Nah ist. Und schwer zu fassen der Gott. *

Ganz nah scheint die Geschichte von Theben und dem Gott Dionysos tatsächlich zu sein, wenn Michael Wittenborn in trister Alltags-Kleidung an den Bühnenrand tritt und uns „N’abend“ zuruft. „Moin“, antworten einige. (Ganz ehrlich, das hat mich überrascht.) Locker geht’s dann weiter: „Meine Damen und Herren, stellen Sie sich einmal vor dem inneren Auge vor“, bevor er richtig loslegen kann mit all dem, was wir uns vorstellen sollen, heißt es aus dem Saal: „Hammwirnich!“. Doch dann entwirft er ein Panorama aus Sonne, Strand und Meer um die Stadt Sidon, fügt allerdings wenig romantisch dem Bild Kraftwerke und Fabriken hinzu.

Es folgt die Geschichte von Europa, der Tochter des Königs Agenor, die von einem Stier, „groß, weiß und wunderschön“ entführt wird. Der Vater schickt seine drei Söhne aus, sie zu suchen. Einer von ihnen ist Kadmos, der nach jahrelanger vergeblicher Suche von Pythaia, dem Orakel von Delphi hört: „Gib auf!“ Sie rät ihm, eine Kuh vor sich her zu treiben, bis diese erschöpft zusammenbricht und an diesem Ort eine Stadt zu gründen. Dort trifft Kadmos auf einen Drachen, tötet ihn im Kampf, reißt ihm die Zähne aus und streut diese wie Samen aus. Daraus erwachsen Männer, die sich bis auf die fünf stärksten gegenseitig umbringen. Mit den Überlebenden gründet er die Stadt Theben. Das alles wird uns berichtet, bevor die starken Männer (dabei Lina Beckmann) kraftvoll die auf dem Bühnenboden ausgebreitete Erde zu schaufeln beginnen. Wir erfahren, dass Kohle, Gold und Silber gefunden wird, Werkzeuge und Waffen hergestellt werden, dass Brunnen, Straßen und Plätze entstehen. Musik und Buchstaben, Theater und Kino tauchen auf. Ein Ritt durch den Gründungsmythos der Zivilisation bis hin zu Aktienkursen, Wettbüros, Müll und Elektroschrott. Dann eine Spielszene: Kadmos heiratet Harmonia, Kinder mit Blumenkränzen sitzen mit an der festlichen Tafel. Zum Schluss noch einmal der Erzähler: Er berichtet von der Geburt des Dionysos aus dem Oberschenkel seines Göttervaters Zeus, nachdem seine Menschen-Mutter Semele durch einen Blitz getötet wurde.

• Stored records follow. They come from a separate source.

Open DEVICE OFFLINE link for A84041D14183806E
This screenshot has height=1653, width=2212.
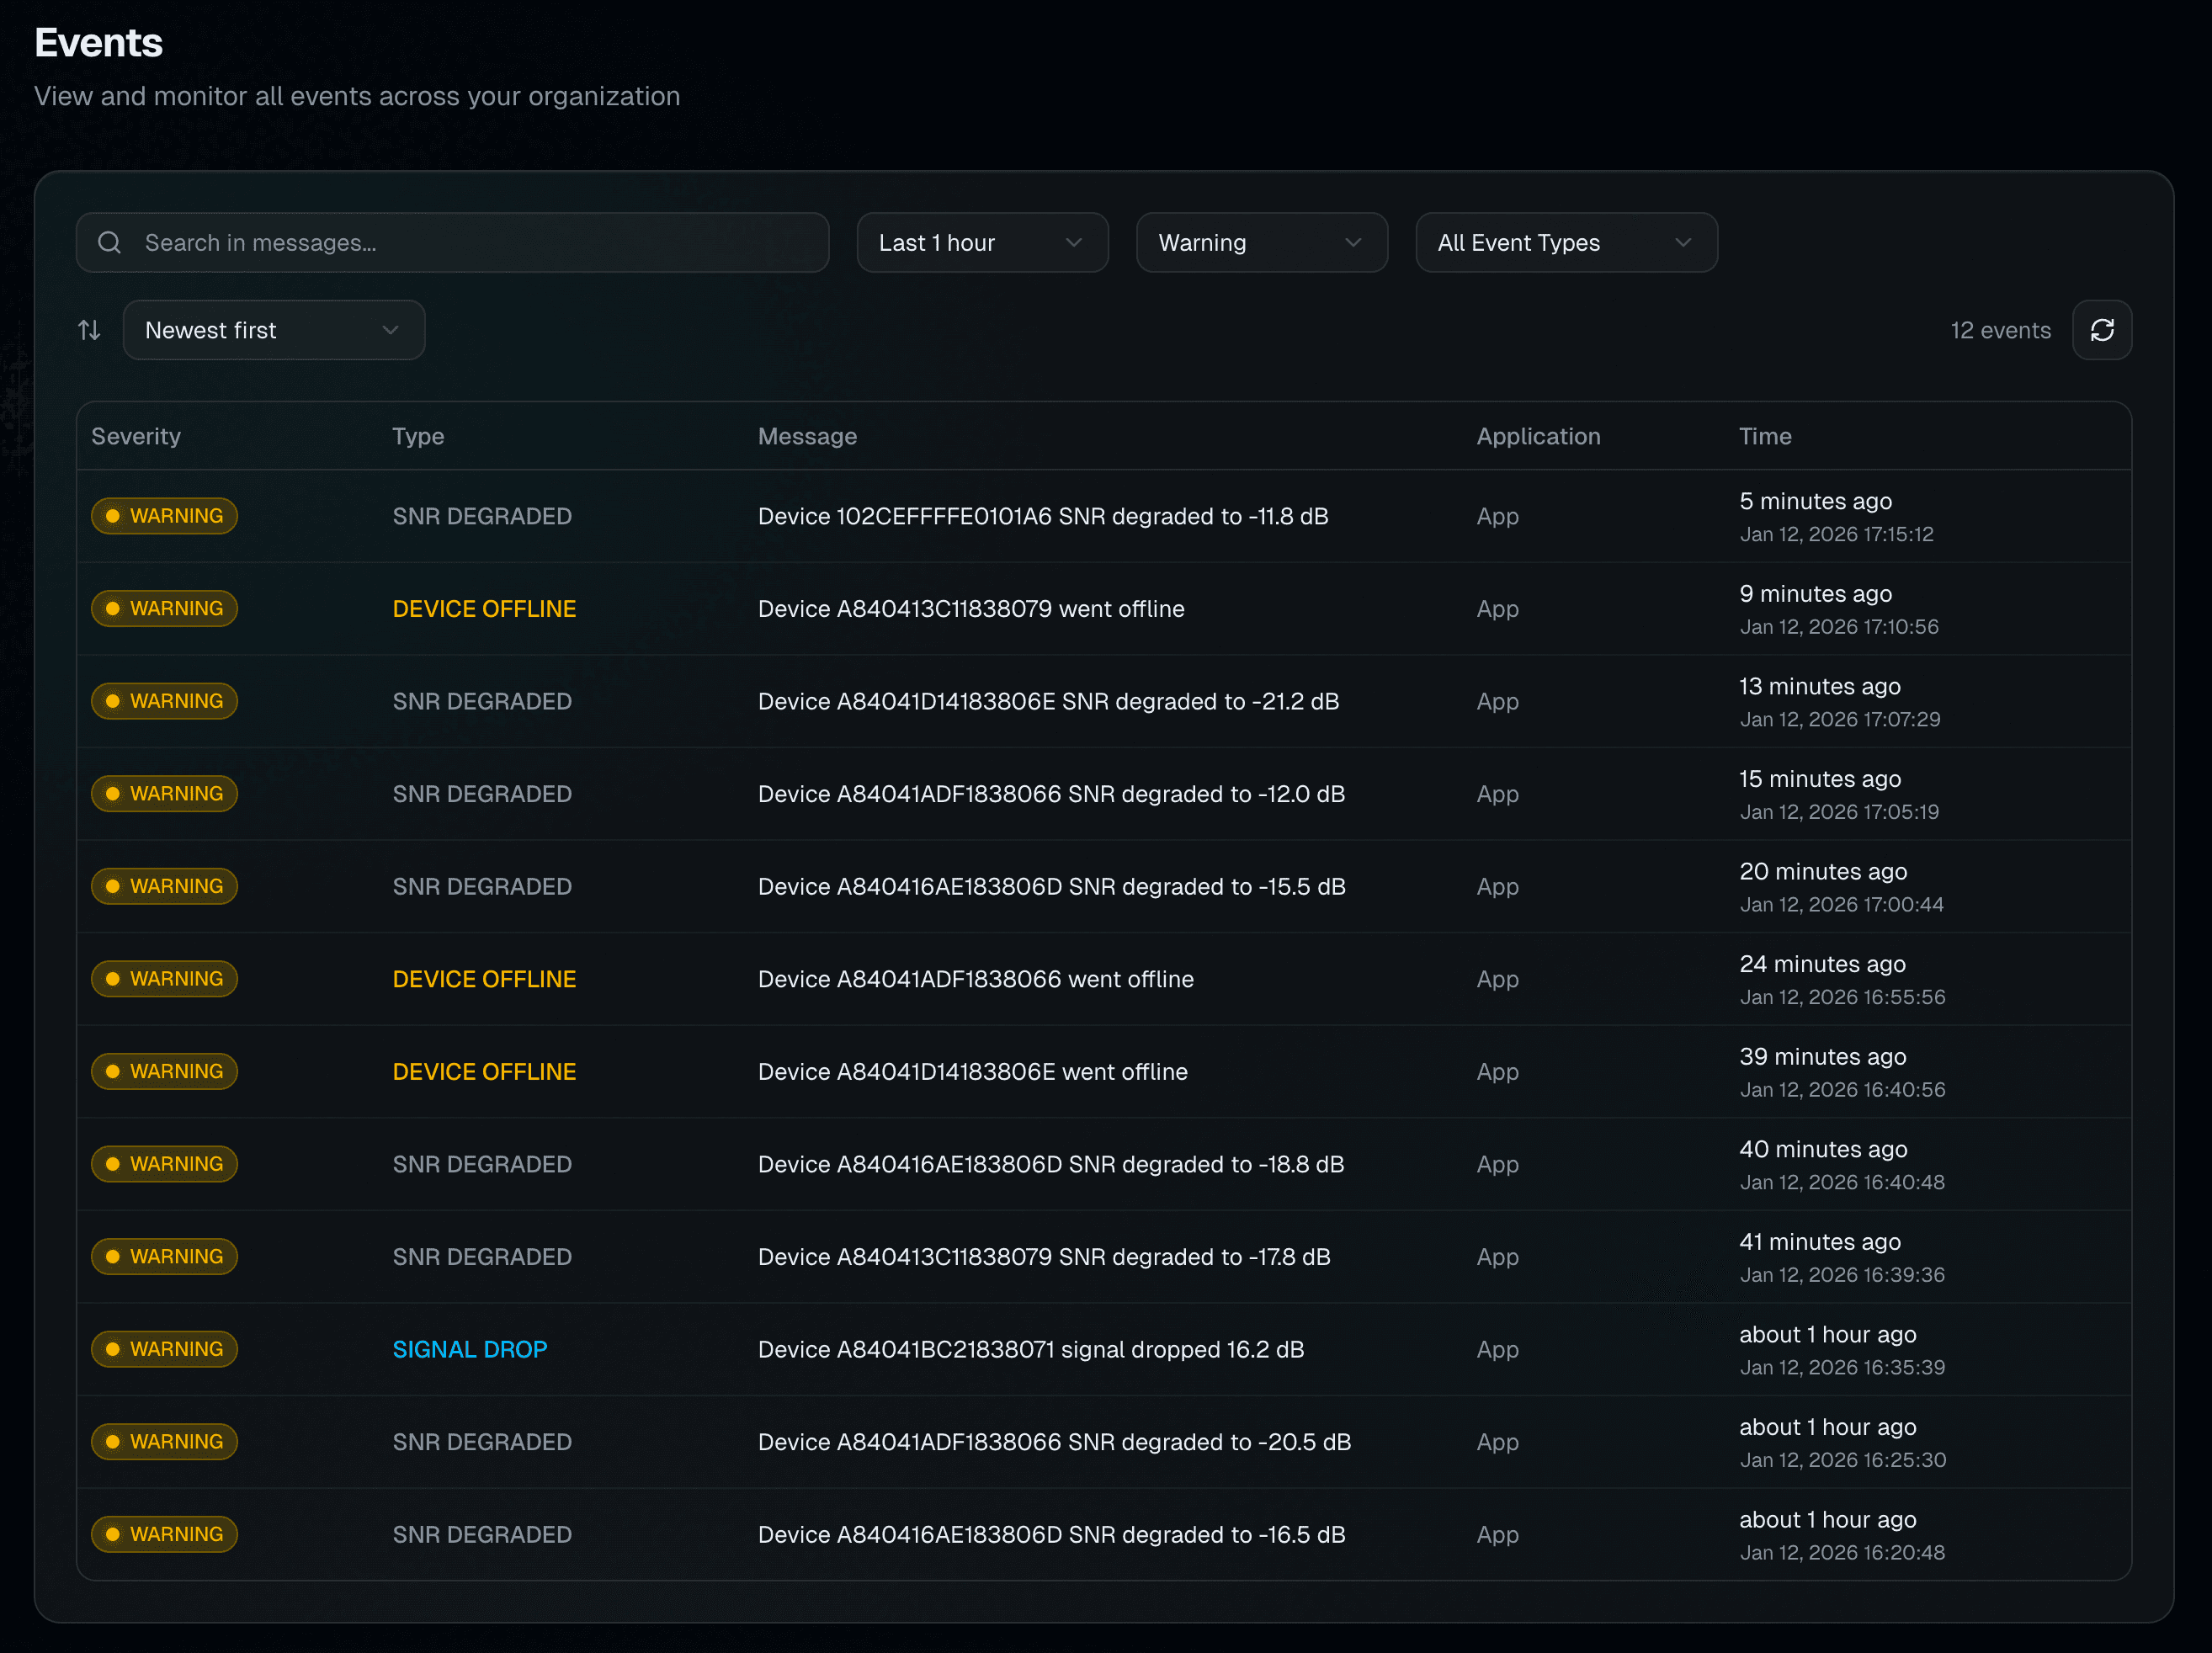click(x=483, y=1071)
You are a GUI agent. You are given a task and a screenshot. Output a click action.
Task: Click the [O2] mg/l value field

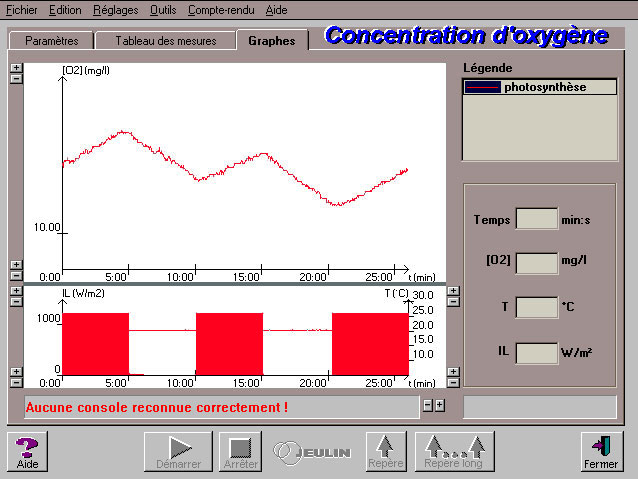coord(536,262)
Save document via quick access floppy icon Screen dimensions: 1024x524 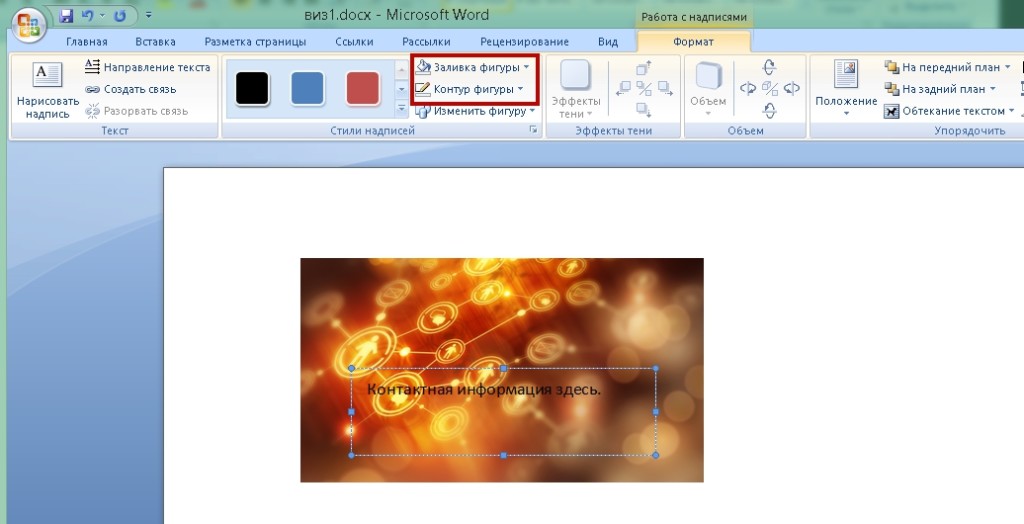(66, 16)
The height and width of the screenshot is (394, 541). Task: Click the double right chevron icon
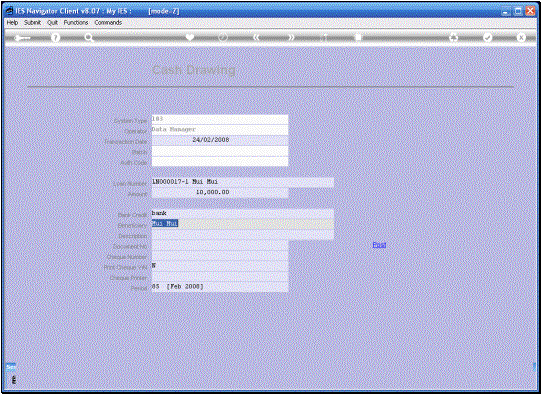pos(291,37)
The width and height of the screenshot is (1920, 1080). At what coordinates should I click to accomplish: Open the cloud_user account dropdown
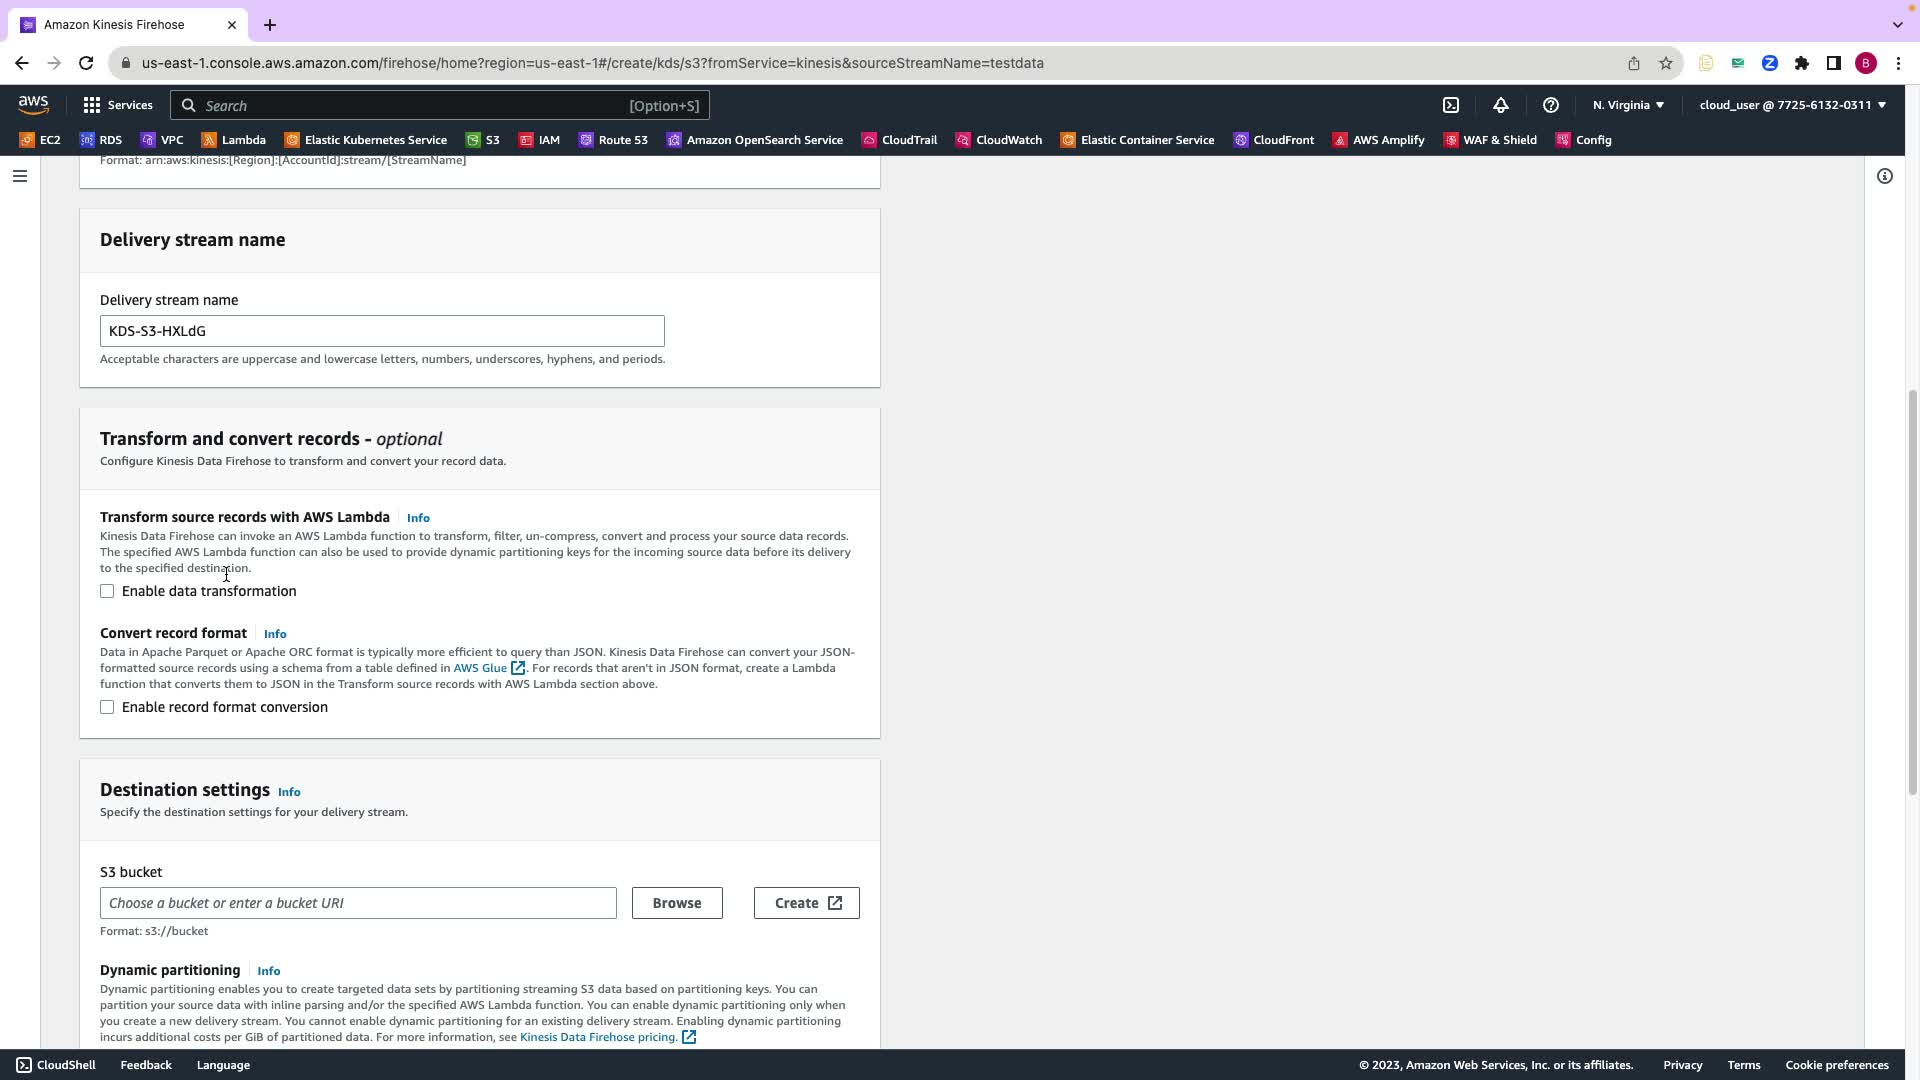pos(1792,105)
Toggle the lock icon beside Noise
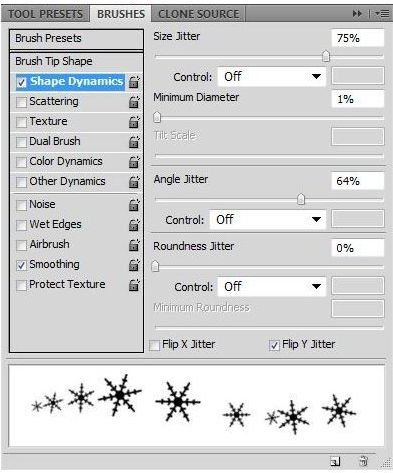This screenshot has width=393, height=473. click(134, 205)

Das war viel Stoff im Prolog. Das Publikum wird in die Pause geschickt und in einer urkomischen Ansage verspricht Lina Beckmann den Frauen in der Pause ein Glas Wein. Tatsächlich gibt’s an der Garderobe einen süßen Drink für jeden, der mag, auch für die Männer.

 

Dionysos - Ein Knall im Kopf

 

Nach der Pause gibt Lina Beckmann erst einmal eine totale Groteske auf der Vorderbühne. Im gold-glitzernden Anzug findet sie - so ganz nebenbei - alles bisher Gehörte „kranken Scheiß“ und beginnt mit einer absurden Weinprobe. Trinkt selbst auf Ex, verteilt plätschernd schwungvoll Gläser ans Publikum und wünscht allen den „Knall im Kopf“. Bietet den Nassgespritzten schon leicht lallend Reinigung vom Haus an.

Dann wird es ernst. Der zweite Teil bleibt ganz nahe an Euripides‘ Bakchen. Dionysos (in würdiger Menschengestalt gegeben von Carlo Ljubek) tritt auf und fasst im Monolog seine Geschichte zusammen. Er, der lärmende Gott des Rausches, fordert die Anerkennung seiner Göttlichkeit von seiner Geburtsstadt Theben, die deren Herrscher Pentheus - Vertreter der Vernunft und Rationalität - nicht gewähren will. Hoch zu Ross, in weißer Uniform auf dem Schimmel Sam, reitet Kristof Van Boven übertrieben selbstbewusst auf die Bühne, um dann doch sehr schnell vor der Verführung des unerkannten Dionysos einzuknicken. Wir erfahren: Der Gott ließ vorab aus Zorn alle Frauen der Stadt in einen Wahn verfallen und führte sie in den Berg Kithairon. Darunter auch die Mutter des Pentheus, die ihren Sohn im maßlosen Rausch mit den eigenen Händen zerfleischt, da sie in ihm einen Löwen sieht.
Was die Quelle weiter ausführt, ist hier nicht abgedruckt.